Data for this task

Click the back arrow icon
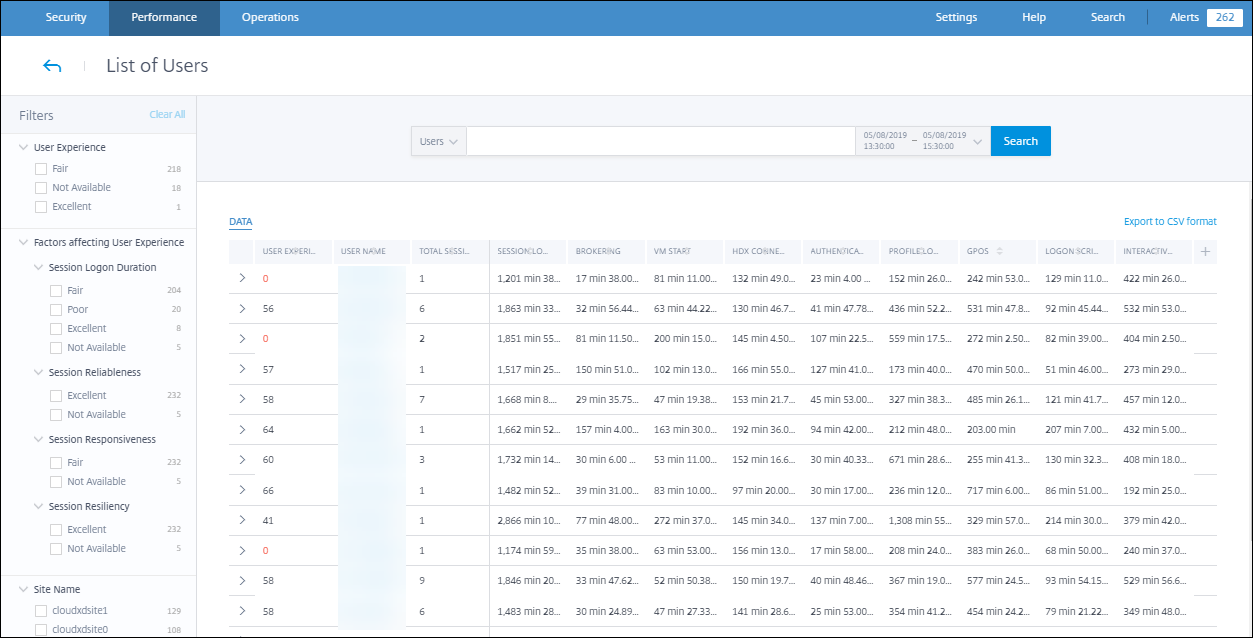 (x=52, y=66)
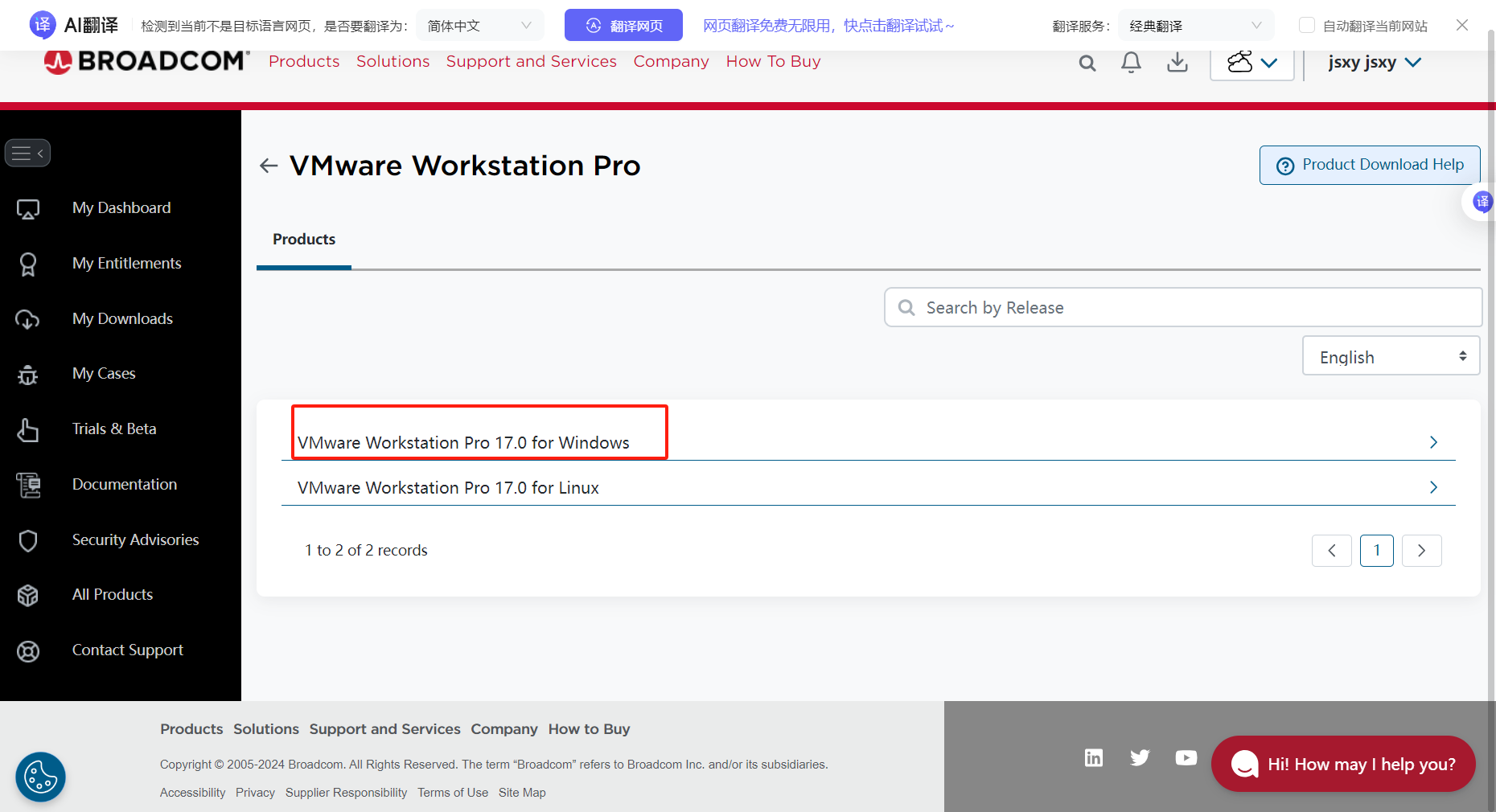Screen dimensions: 1496x812
Task: Click the Search by Release field
Action: pos(1182,307)
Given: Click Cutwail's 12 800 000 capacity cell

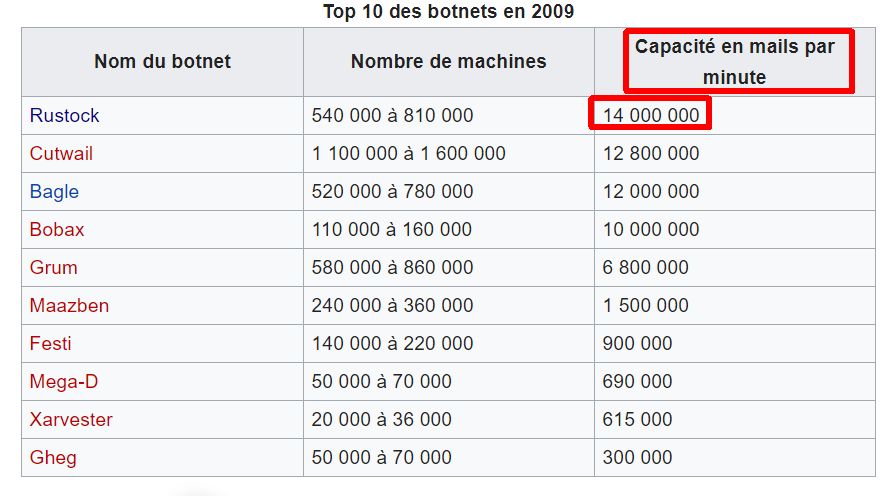Looking at the screenshot, I should click(651, 154).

What is needed
Please render the records above as a Markdown table with the columns Row and Line, numbering each line, skipping blank lines, and leaving out the pictures.

Finished answer
| Row | Line |
|---|---|
| 1 | Click the back arrow icon |
| 2 |  (x=52, y=66) |
| 3 | Screen dimensions: 1496x812 |
| 4 | Task: Click the Search by Release field |
| 5 | Action: pos(1182,307) |
| 6 | Given: Click Cutwail's 12 800 000 capacity cell |
| 7 | Looking at the screenshot, I should click(651, 154). |